French chemist and physician (1756–1832)

Jean-Antoine Chaptal, comte de Chanteloup (/fr/; 5 June 1756 – 29 July 1832) was a French chemist, physician, agronomist, industrialist, statesman, educator and philanthropist.

Chaptal was involved in early industrialization in France under Napoleon and during the Bourbon Restoration. He was a founder and the first president of the Society for the Encouragement of National Industry. He was an organizer of industrial expositions held in Paris. He compiled a study surveying the condition and needs of French industry in the early 1800s. Chaptal published practical essays on the uses of chemistry. He was an industrial producer of hydrochloric, nitric and sulfuric acids, and was sought after as a technical consultant for the manufacture of gunpowder. Chaptal published works which drew on Antoine Lavoisier's theoretical chemistry to make advances in wine-making. Chaptal promoted adding sugar to increase the final alcohol content of wines, now referred to as "chaptalization".

==Biography==
===Early life===
Chaptal was born in Nojaret (Lozère) in southwestern France, the youngest son of small landowners, Antoine Chaptal and Françoise Brunel. Chaptal's record at the area collèges of Mende and Rodez encouraged his uncle, Claude Chaptal who was a physician at Montpellier, to finance him through medical school at the University of Montpellier, 1774–1776.

After receiving his degree of doctor of medicine, he persuaded his uncle to continue his support for postgraduate study in medicine and chemistry at Paris.

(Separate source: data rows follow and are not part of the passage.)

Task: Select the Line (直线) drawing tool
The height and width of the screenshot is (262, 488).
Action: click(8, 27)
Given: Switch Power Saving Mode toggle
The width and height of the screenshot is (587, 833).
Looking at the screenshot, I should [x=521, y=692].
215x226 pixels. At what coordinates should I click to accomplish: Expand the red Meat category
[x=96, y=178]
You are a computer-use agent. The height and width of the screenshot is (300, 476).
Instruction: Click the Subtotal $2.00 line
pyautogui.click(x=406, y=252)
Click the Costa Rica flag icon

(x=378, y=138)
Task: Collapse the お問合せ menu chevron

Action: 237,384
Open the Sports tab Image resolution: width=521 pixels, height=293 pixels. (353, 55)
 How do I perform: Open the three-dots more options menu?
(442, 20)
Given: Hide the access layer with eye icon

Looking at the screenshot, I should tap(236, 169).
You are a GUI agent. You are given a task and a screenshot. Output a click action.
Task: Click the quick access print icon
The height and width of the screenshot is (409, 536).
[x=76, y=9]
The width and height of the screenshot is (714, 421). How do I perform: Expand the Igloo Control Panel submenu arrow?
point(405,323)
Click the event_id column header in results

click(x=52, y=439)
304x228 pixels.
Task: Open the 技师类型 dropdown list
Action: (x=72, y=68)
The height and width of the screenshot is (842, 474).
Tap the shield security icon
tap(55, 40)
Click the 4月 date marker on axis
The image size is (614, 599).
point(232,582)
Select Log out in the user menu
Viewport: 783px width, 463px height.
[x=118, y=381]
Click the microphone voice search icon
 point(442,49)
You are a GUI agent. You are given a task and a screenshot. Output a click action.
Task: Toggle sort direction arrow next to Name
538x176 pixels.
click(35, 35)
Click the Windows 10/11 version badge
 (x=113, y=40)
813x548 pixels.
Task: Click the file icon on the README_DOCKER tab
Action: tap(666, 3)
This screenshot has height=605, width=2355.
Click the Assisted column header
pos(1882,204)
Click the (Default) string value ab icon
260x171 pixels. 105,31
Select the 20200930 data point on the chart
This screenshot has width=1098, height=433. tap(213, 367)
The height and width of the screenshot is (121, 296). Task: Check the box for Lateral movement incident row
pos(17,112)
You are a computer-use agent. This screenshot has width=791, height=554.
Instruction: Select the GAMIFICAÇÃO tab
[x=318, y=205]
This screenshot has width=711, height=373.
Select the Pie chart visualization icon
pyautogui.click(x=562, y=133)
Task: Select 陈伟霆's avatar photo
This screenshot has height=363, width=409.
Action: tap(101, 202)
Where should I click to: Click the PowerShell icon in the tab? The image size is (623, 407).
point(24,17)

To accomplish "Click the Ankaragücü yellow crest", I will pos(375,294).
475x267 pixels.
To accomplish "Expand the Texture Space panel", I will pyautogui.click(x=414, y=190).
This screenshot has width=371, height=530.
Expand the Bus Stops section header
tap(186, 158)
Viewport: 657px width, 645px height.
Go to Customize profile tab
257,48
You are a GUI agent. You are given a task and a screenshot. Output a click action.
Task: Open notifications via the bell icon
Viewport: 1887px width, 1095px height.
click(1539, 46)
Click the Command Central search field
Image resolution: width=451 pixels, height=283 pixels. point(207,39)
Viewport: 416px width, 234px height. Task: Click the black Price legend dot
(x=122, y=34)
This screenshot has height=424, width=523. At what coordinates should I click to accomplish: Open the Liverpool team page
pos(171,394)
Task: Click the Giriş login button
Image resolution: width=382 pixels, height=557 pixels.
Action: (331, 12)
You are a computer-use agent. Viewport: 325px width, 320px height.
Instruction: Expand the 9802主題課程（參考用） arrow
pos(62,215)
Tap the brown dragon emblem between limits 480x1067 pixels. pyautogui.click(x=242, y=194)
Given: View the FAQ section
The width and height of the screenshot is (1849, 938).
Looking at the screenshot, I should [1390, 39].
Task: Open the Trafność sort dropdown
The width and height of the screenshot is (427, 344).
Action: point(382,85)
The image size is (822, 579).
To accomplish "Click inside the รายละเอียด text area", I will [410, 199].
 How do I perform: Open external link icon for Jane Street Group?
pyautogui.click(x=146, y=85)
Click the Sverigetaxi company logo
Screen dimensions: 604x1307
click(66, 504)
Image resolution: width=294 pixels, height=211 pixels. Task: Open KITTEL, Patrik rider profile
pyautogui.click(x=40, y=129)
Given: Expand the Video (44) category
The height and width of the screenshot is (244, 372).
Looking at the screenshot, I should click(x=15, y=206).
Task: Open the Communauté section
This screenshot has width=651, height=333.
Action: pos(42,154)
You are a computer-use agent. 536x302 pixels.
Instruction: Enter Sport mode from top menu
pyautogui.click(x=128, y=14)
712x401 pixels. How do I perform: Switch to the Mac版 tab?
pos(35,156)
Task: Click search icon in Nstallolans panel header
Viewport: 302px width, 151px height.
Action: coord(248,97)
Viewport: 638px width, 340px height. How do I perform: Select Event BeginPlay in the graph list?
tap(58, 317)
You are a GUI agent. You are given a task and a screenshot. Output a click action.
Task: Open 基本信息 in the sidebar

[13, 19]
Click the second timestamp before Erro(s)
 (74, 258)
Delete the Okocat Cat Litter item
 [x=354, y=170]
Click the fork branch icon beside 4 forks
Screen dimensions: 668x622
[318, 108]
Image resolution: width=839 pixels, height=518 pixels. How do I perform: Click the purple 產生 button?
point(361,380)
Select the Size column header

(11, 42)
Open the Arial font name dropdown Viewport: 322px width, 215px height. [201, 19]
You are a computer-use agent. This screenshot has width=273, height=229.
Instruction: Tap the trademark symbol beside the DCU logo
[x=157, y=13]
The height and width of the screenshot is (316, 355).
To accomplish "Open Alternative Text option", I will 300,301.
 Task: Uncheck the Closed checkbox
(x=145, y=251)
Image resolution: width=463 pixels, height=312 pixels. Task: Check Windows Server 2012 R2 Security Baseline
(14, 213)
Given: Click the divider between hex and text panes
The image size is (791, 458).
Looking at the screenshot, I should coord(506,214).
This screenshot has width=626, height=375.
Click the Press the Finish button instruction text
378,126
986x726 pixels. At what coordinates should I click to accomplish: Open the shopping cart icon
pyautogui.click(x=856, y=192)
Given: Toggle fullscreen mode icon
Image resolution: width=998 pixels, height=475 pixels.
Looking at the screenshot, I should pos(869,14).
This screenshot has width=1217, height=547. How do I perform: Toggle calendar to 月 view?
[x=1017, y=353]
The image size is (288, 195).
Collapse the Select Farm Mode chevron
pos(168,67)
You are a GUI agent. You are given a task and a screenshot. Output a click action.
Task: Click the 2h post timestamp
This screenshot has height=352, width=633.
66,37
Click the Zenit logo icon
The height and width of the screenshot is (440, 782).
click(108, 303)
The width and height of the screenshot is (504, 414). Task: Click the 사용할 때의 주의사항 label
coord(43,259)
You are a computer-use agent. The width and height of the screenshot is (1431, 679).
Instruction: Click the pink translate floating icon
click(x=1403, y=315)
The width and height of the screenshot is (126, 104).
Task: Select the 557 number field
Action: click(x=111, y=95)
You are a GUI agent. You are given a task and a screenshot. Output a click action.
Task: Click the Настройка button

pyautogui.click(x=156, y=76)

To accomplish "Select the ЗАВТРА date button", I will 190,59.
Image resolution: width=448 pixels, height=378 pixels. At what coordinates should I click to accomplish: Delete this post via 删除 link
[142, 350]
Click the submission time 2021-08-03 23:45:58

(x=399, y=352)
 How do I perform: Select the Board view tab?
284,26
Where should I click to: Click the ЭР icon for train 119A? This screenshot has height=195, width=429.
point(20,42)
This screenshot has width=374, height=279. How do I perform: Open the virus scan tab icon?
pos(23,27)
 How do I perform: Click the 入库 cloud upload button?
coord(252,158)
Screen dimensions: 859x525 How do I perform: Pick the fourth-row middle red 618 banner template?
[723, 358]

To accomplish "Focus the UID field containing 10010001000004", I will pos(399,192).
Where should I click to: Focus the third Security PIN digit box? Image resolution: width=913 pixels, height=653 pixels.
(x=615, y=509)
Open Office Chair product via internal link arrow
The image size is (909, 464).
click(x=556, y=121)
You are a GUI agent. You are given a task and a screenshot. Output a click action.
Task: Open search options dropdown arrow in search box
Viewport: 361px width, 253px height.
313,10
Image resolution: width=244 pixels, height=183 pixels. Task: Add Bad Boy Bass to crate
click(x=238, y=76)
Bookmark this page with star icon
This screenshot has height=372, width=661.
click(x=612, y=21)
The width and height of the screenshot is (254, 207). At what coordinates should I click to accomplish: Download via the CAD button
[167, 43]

He attended courses on chemistry at the École de Médicine given by Jean-Baptiste-Michel Bucquet. He returned to Montpellier in 1780 to a salaried chair in chemistry at the university. Chaptal then wrote Mémoires de chimie (1781) reporting his early studies in chemistry.

In 1781, he married Anne-Marie Lajard, the daughter of a rich cotton merchant at Montpellier. With his wife's dowry, and capital supplied by his uncle, he then established a chemical factory at Montpellier. The enterprise involved manufacturing sulfuric, nitric, hydrochloric and other acids, alum, white lead and soda, among other substances. By 1787 Montpellier became a center of innovation for the production of industrial chemicals in France.

Chaptal reported regularly on his studies in chemistry applied to industry and agriculture for the Société Royale des Sciences de Montpellier. He communicated with the Controller General's department in Paris in 1782 regarding his projects for bottle-making, dyeing and the manufacture of artificial soda. His articles were published by the Académie Royale des Sciences and in the Annales de chimie.

In 1790, Chaptal published the scientific treatise, Elements of Chemistry which introduced the term "nitrogen".

===Revolution===
Reflecting later in his life on the Revolution in France, Chaptal wrote: "In the widespread confusion and flood of all passions, the wise man will consider carefully the role he must play; it will appear to him equally dangerous in the midst of such agitation to remain either inactive or to participate."

Chaptal initially welcomed the Revolution. But, in 1793, he led opposition in Montpellier against the perceived extremism of the Committee of Public Safety of the National Convention in Paris. As a consequence, he was arrested, imprisoned, and in danger of being guillotined. Fortunately for Chaptal, his value to the nation as an industrial chemist was deemed sufficient to excuse his politics, in part because the revolutionary armies required gunpowder.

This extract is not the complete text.